:: DATA SUPPLIED

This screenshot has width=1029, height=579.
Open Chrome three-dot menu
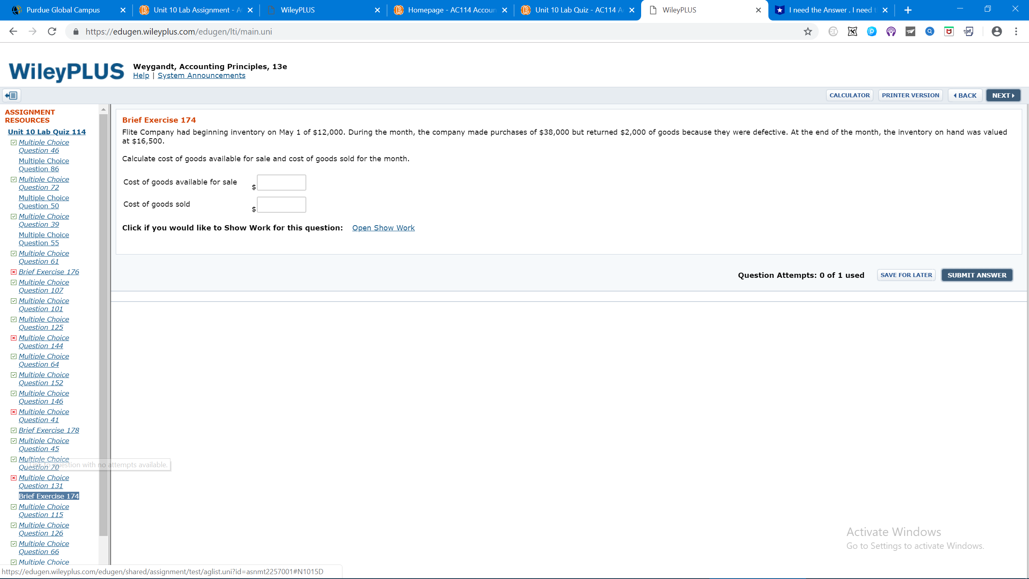click(x=1016, y=31)
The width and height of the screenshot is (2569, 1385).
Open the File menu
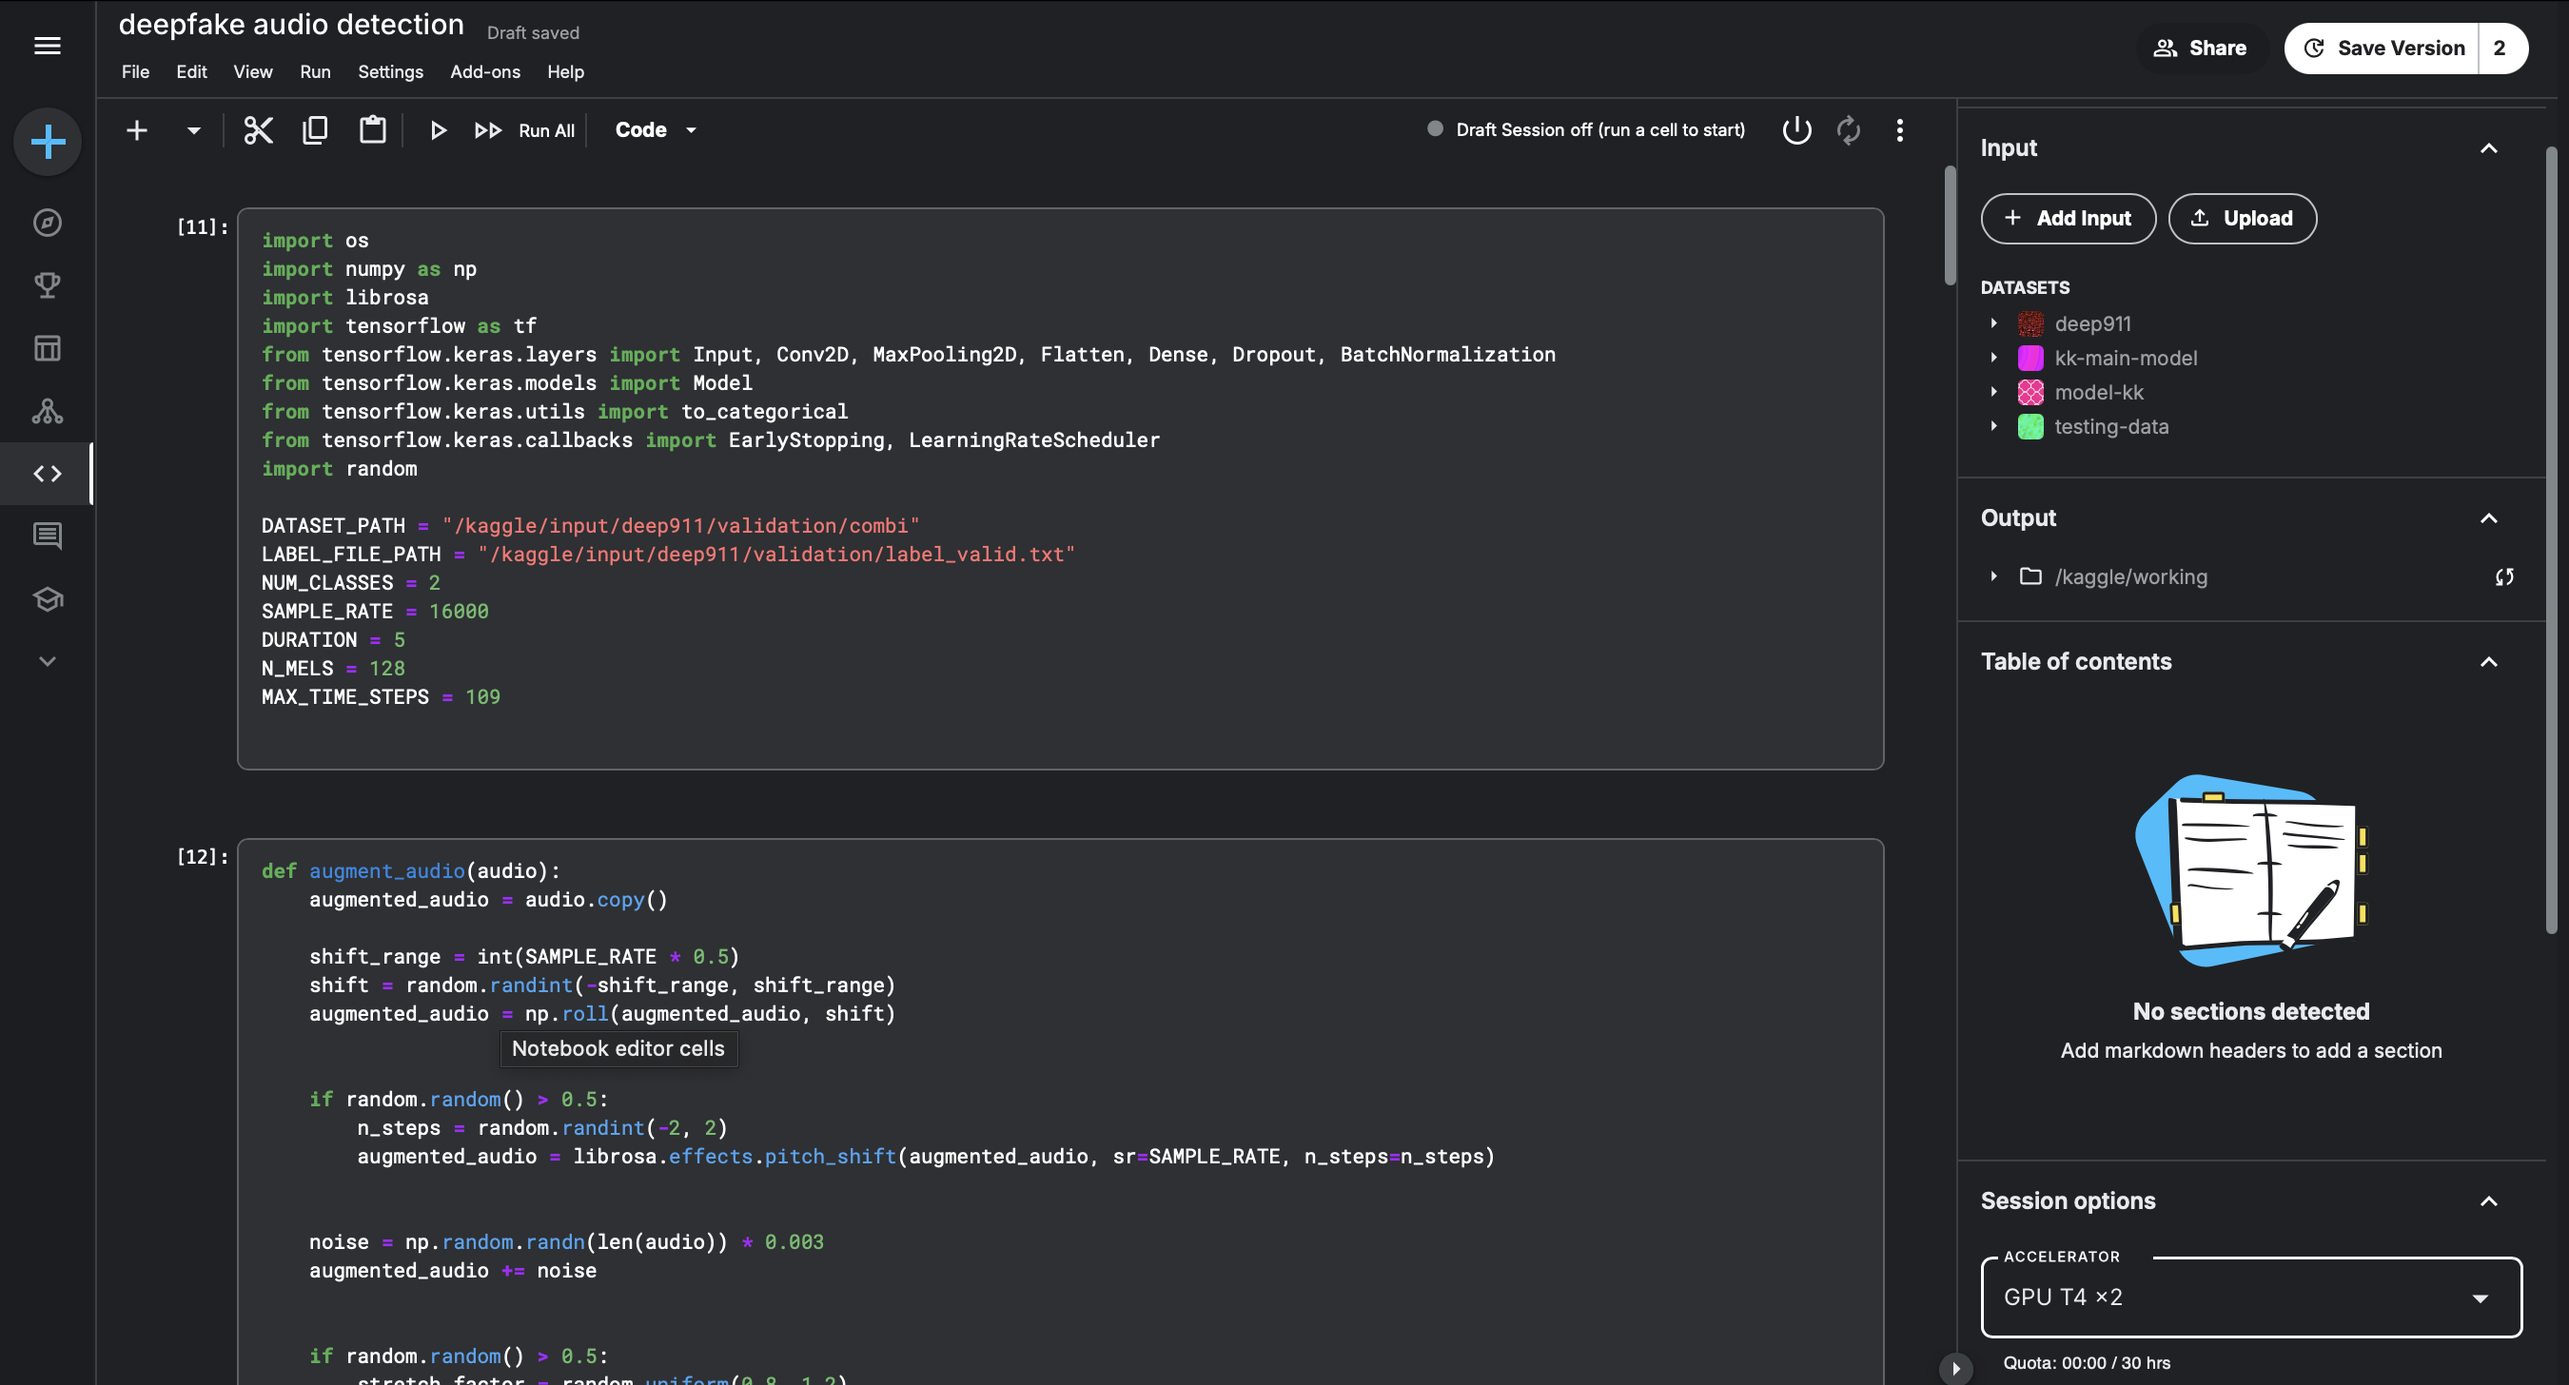click(135, 72)
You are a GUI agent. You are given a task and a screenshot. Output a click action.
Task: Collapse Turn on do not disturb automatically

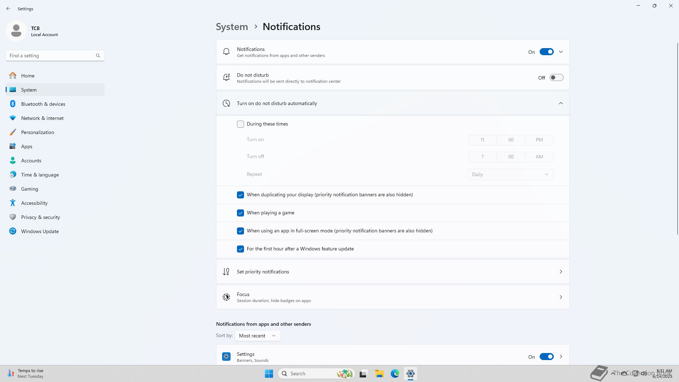[x=561, y=103]
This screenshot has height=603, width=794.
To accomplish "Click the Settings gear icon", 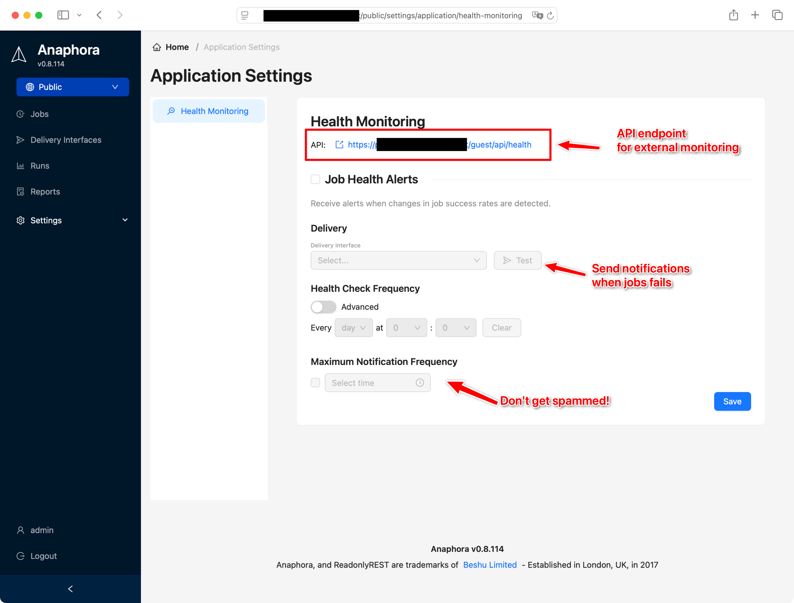I will point(20,220).
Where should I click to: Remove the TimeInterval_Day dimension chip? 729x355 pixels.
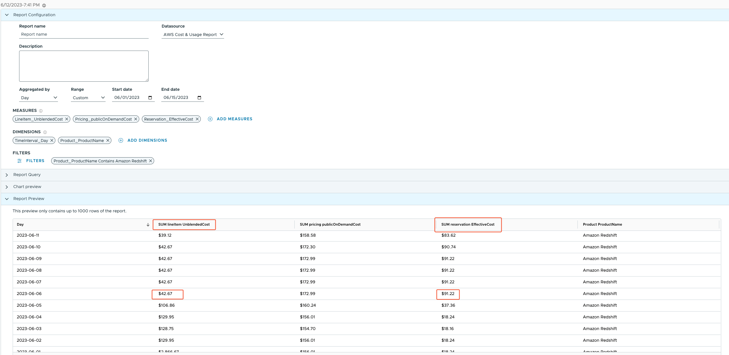pos(52,140)
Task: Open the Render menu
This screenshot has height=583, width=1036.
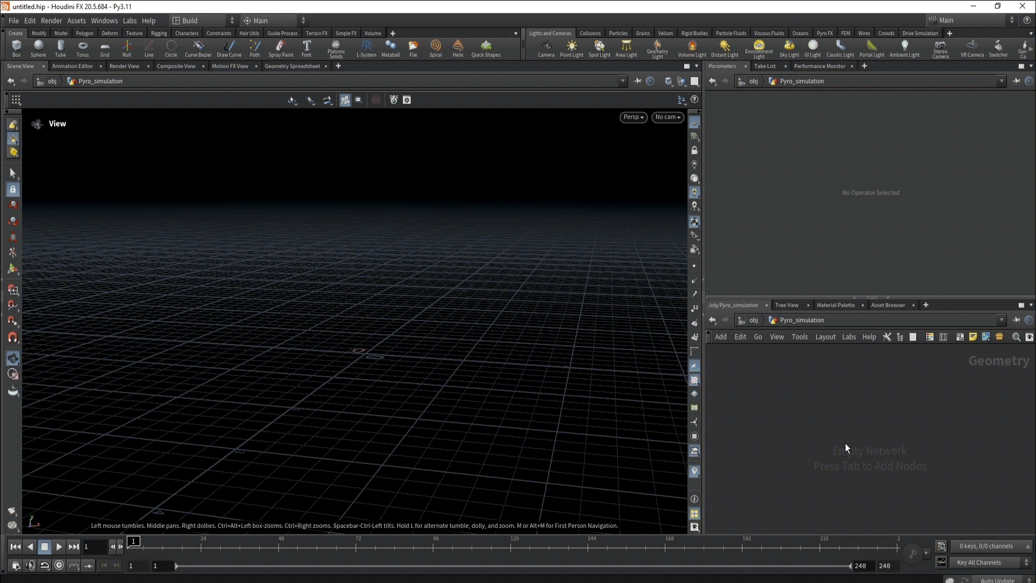Action: (x=51, y=21)
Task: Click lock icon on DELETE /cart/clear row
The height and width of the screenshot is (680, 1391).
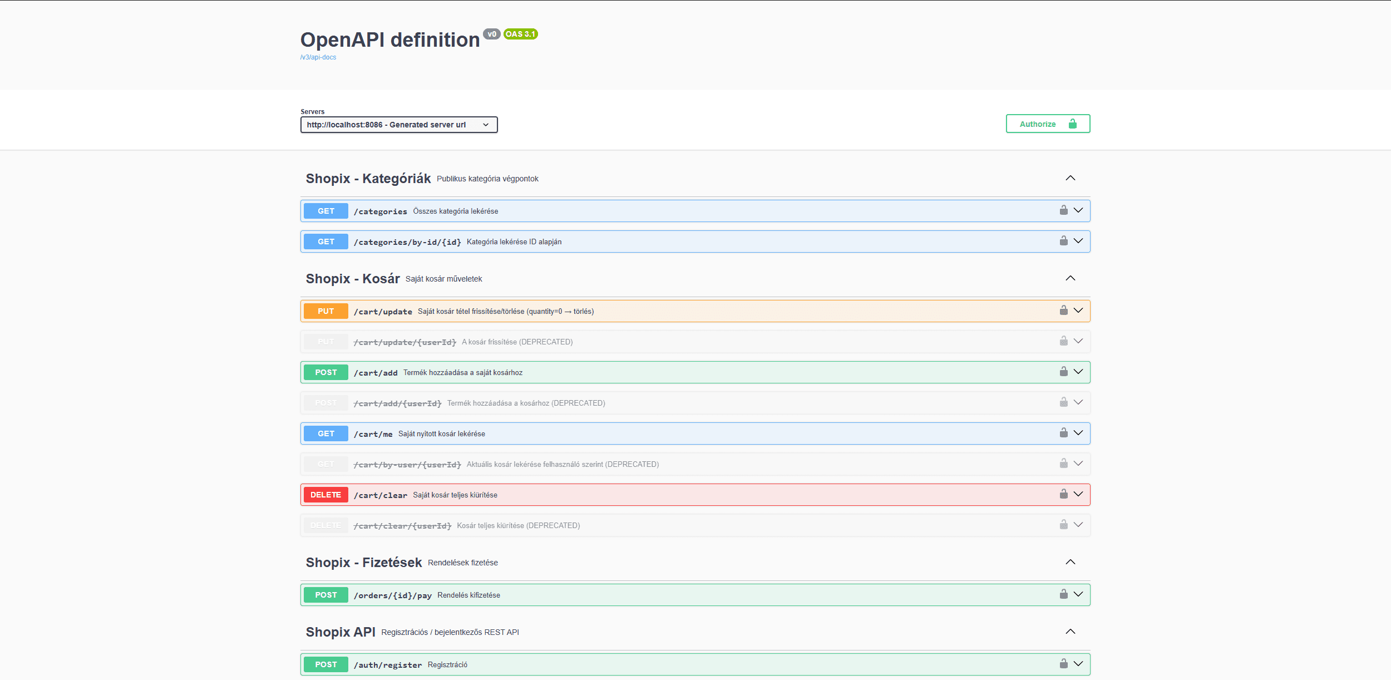Action: (x=1063, y=494)
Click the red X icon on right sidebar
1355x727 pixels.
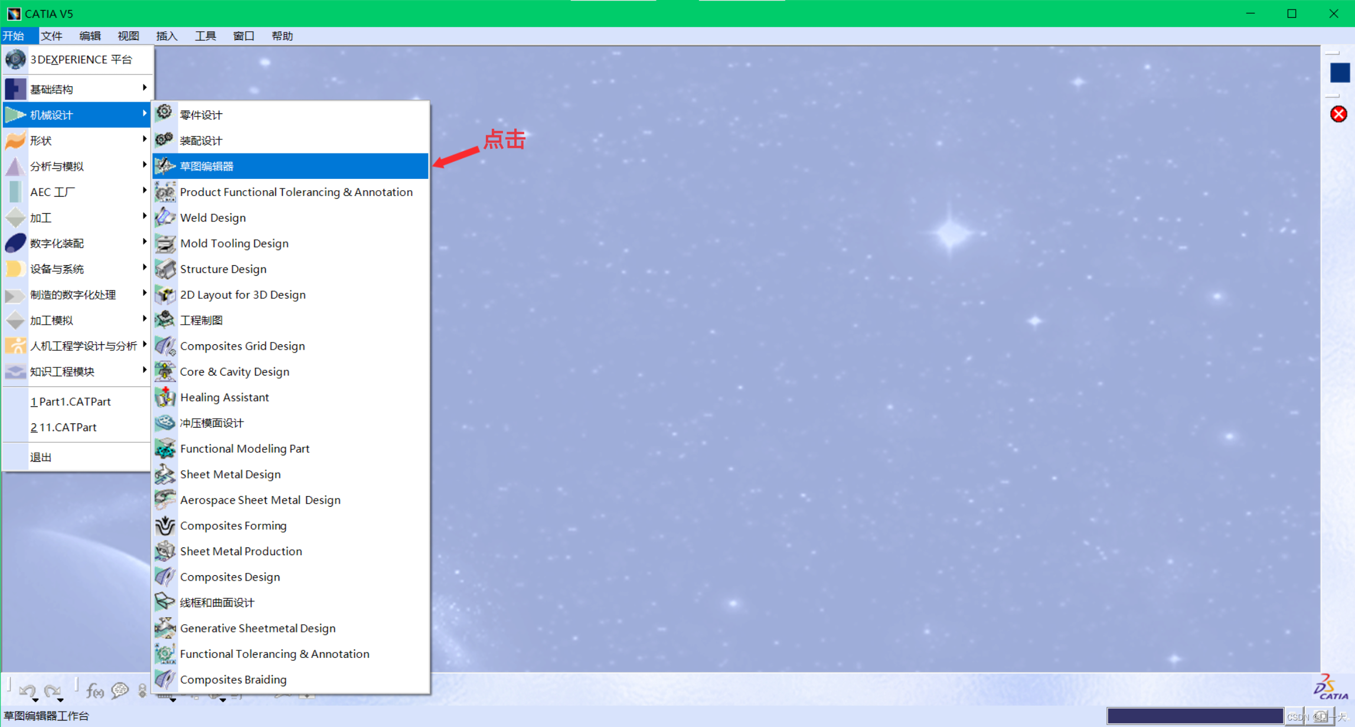[1338, 114]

::::

• YOUR ASSIGNMENT:
Every line from the one containing "The height and" through the final line of the records above is to be written out exactly; nothing else, and no pictures.

• ANSWER SPACE:
The height and width of the screenshot is (680, 1391).
Action: (x=1063, y=494)
Click the red X icon on right sidebar
1355x727 pixels.
[1338, 114]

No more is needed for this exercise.